En regard des textes, des haïga de la peintre contemporaine française Manda agrémentent les deux volumes. Le haïga, forme très prisée des haïkistes, consiste à ordonner peinture et calligraphie d’un haïku sur une même feuille pour obtenir une œuvre accomplie. André Vandevenne se chargeant de l’adaptation avec Manda.
Quinze calligraphies d’Ibata Shotei, créateur de l’inspiration libre, parachèvent la mise en page du recueil de Santôka. Il s’agit là d’une magnifique édition de luxe.
Tout au long de ces beaux ouvrages nous cheminons en compagnie des deux moines errants.
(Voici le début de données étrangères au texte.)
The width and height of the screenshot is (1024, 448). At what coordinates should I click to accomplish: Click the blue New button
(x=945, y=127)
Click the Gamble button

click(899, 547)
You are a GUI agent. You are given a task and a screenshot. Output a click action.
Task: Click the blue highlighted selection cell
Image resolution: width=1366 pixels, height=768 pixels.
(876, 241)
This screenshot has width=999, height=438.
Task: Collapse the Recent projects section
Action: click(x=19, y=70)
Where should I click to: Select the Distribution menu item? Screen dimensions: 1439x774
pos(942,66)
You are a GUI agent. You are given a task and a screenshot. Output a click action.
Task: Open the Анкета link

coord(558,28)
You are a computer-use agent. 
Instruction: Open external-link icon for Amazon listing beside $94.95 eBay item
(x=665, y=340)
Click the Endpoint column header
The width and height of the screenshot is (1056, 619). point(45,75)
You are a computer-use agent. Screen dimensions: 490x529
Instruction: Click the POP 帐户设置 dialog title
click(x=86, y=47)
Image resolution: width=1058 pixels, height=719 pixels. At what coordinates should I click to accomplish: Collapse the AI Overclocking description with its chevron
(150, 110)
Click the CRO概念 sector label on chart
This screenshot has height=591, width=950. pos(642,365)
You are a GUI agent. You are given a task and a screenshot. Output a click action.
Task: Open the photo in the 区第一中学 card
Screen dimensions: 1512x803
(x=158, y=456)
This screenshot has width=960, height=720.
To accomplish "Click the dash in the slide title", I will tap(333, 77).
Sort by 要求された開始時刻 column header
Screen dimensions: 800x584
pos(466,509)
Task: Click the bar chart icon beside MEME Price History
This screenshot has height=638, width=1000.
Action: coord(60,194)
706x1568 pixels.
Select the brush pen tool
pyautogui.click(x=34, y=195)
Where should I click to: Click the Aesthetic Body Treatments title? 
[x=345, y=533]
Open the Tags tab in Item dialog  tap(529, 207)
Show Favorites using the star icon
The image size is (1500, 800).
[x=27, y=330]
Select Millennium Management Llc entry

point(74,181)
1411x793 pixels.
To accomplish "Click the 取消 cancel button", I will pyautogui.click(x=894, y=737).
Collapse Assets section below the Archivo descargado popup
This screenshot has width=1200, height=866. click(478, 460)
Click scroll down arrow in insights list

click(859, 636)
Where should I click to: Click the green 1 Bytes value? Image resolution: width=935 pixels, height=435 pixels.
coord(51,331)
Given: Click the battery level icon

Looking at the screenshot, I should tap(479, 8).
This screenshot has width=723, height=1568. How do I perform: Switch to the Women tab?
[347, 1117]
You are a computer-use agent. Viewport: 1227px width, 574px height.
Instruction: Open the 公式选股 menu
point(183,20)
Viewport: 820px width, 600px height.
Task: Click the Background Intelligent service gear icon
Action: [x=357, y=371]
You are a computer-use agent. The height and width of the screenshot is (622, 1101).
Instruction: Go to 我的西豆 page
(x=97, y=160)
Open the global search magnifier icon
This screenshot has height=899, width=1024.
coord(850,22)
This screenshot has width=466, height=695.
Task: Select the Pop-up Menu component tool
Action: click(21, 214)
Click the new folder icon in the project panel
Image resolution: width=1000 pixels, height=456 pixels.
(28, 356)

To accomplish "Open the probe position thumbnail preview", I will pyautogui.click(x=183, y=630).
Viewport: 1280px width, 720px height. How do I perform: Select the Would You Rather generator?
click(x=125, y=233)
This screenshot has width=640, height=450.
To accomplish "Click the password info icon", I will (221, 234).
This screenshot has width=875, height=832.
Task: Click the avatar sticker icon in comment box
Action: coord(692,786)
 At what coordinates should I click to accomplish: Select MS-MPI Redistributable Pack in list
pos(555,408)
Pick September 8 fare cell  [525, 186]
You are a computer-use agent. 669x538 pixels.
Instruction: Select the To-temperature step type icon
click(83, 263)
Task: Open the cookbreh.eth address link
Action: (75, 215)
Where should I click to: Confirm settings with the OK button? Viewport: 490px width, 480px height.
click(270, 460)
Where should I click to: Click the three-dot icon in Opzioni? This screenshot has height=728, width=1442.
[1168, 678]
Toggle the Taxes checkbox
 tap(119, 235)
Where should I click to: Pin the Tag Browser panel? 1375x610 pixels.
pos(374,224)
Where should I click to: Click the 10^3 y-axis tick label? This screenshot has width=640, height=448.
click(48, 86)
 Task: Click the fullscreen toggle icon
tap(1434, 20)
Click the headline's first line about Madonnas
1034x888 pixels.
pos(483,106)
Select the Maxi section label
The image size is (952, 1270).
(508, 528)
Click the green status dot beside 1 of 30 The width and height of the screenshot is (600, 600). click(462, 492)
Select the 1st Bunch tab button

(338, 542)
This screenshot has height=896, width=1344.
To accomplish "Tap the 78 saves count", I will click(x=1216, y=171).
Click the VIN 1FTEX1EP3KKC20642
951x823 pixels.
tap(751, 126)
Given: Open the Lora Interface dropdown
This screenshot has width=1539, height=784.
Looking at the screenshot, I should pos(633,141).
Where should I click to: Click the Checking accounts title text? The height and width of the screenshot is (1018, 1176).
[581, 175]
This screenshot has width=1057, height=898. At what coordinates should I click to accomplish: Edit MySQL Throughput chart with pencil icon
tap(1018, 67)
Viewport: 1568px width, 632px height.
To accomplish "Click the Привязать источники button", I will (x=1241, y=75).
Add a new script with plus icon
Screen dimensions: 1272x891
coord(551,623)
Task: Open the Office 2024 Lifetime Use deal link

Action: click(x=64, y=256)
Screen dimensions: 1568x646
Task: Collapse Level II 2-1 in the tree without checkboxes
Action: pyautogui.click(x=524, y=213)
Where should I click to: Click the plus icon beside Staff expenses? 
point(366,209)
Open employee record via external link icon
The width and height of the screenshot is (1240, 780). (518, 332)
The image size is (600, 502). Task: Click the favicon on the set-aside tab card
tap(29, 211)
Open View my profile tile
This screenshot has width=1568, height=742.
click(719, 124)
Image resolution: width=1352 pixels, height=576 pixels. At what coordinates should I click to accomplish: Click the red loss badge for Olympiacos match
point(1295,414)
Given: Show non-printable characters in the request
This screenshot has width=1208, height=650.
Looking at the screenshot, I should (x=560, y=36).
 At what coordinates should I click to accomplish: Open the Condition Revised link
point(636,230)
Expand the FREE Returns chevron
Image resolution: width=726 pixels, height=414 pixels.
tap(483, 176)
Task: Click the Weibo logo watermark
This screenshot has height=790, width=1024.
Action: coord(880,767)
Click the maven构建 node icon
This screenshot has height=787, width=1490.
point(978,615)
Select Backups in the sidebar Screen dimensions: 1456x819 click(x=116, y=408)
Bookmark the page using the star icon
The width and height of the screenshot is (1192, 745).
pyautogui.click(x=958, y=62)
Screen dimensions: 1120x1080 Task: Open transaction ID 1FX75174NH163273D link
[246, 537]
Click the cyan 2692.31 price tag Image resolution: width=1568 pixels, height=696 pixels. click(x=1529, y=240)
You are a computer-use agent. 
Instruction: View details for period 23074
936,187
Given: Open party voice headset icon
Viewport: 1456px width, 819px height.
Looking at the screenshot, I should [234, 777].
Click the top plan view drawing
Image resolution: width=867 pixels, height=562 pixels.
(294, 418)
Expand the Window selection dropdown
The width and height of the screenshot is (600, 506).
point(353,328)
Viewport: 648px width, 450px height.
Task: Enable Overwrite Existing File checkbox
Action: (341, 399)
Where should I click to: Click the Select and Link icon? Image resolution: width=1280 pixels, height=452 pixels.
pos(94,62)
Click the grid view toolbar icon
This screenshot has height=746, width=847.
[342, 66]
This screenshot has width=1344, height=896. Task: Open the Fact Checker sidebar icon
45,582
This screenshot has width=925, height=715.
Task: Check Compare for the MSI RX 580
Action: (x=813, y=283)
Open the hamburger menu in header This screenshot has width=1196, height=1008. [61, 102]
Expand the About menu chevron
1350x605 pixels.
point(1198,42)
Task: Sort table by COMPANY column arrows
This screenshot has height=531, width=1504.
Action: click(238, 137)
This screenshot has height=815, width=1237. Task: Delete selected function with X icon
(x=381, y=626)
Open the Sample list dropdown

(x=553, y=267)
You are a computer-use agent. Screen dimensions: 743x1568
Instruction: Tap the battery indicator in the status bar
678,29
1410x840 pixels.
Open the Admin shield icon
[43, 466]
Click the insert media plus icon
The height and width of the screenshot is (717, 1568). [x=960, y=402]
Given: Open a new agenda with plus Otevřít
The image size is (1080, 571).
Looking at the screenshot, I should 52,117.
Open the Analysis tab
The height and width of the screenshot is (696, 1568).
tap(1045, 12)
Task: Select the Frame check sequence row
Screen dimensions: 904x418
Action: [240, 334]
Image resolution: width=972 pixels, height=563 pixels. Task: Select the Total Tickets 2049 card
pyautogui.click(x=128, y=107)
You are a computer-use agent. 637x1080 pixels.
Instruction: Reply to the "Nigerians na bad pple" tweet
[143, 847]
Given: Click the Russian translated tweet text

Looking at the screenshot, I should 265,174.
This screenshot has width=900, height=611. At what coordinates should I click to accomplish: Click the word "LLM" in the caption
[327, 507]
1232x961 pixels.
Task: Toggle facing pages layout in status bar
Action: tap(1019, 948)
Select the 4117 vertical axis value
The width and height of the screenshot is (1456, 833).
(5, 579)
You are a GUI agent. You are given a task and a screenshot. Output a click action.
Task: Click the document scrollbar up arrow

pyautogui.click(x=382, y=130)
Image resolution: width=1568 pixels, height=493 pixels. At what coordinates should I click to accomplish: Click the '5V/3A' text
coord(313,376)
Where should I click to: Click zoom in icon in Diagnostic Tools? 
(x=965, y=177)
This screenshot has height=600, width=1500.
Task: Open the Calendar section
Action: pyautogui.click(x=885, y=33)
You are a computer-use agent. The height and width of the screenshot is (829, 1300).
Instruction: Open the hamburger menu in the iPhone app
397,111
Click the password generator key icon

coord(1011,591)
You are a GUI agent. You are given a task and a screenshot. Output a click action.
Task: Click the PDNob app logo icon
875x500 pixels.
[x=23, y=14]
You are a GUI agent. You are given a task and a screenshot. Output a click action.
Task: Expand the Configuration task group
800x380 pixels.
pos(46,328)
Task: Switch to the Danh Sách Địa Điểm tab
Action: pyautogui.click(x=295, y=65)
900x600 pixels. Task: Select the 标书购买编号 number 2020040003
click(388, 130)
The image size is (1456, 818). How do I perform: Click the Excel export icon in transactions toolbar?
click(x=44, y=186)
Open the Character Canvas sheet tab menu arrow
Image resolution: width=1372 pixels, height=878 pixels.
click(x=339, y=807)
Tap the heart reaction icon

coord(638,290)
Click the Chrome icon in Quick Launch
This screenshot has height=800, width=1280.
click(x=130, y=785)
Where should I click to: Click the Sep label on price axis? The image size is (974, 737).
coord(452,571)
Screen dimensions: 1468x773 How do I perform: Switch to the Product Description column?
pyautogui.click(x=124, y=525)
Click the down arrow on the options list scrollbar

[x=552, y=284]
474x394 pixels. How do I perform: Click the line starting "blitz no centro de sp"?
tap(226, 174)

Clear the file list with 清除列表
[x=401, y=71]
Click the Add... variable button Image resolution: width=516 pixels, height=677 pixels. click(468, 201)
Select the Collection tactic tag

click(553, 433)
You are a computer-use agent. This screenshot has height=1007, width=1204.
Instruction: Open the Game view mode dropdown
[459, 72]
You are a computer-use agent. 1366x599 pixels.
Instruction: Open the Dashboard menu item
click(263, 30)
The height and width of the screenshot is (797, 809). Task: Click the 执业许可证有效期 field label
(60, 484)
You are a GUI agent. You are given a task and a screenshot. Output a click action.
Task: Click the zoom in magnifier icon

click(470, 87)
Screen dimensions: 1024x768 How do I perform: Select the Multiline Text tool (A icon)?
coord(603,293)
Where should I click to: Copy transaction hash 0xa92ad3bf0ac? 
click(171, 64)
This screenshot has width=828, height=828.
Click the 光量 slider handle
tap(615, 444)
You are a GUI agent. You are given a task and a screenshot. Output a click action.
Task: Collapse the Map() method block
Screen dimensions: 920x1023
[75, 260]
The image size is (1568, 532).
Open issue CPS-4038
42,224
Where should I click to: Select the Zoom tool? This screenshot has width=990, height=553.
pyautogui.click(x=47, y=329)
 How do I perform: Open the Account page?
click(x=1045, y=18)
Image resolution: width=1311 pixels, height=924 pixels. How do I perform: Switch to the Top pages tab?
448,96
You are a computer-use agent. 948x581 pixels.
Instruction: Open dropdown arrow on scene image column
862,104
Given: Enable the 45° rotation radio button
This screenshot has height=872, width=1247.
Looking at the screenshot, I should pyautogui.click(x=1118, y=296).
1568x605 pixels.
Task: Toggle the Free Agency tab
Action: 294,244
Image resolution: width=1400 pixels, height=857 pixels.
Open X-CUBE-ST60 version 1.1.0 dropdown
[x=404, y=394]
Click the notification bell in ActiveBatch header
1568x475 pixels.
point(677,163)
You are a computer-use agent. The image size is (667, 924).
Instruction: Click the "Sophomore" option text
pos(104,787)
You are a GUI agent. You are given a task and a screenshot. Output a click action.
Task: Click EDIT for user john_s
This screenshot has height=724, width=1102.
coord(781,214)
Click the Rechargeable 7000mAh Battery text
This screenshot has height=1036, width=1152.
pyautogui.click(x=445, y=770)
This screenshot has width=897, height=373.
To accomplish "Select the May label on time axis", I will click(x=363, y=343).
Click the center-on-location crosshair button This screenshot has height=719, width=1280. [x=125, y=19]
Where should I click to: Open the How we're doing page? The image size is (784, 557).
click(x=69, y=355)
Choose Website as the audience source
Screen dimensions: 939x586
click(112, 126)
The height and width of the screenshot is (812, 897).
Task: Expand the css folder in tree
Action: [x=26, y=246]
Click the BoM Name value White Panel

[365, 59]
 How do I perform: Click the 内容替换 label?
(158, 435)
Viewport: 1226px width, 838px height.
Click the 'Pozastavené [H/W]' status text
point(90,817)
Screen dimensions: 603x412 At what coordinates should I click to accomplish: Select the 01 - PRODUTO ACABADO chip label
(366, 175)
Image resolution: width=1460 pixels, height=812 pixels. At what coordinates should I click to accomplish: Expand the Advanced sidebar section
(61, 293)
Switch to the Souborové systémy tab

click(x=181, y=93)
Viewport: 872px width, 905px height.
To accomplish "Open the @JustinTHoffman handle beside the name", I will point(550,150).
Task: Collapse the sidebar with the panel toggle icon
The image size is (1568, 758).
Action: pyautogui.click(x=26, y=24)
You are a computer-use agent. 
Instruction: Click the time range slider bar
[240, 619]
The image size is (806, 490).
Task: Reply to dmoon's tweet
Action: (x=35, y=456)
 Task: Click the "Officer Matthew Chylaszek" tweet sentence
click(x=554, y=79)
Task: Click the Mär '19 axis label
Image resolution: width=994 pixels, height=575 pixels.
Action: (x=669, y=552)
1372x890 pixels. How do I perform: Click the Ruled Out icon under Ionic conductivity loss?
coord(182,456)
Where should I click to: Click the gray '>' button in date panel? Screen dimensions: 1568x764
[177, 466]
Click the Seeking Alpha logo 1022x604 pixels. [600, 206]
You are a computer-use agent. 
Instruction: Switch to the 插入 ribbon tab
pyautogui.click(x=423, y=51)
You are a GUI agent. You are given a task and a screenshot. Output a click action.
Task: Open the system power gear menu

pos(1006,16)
L’édition de Bashô est d’ailleurs conçue pour se glisser dans une poche… Ils semblent parfois se répondre.
Au départ. « Décidé / À livrer mes os en route / Le vent me tenaille. » (Bashô). « Ciel sans merci / Mais je vais / Mendiant » (Santôka).
En chemin. « Rescapé du périple / En entrevois le terme / En ce jour d’automne finissant »(Bashô). « Compagnon de route / Une libellule sur mon chapeau » (Santôka).
Et pour finir. « C’est avec des fleurs de deutzies / Hélas que je pleure / L’ami des pruniers (Bashô). « Le repas terminé / Je repose les baguettes. Seul / Redevable Rassasié (Santôka).
Deux invitations au voyage vers l’essence même de la vie.
Camille DOUZELET et Pierrick SAUZON
Haiku en liberté le bol du mendiant (Hachi no ko), de Santôka, collection Grands Textes illustrés, 22€, éd. Synchroniques.
Haïkus et notes de voyages (Nozarashi kikô), Bashô, collection Petits Classiques Illustrés, 12,90€, éd. Synchroniques.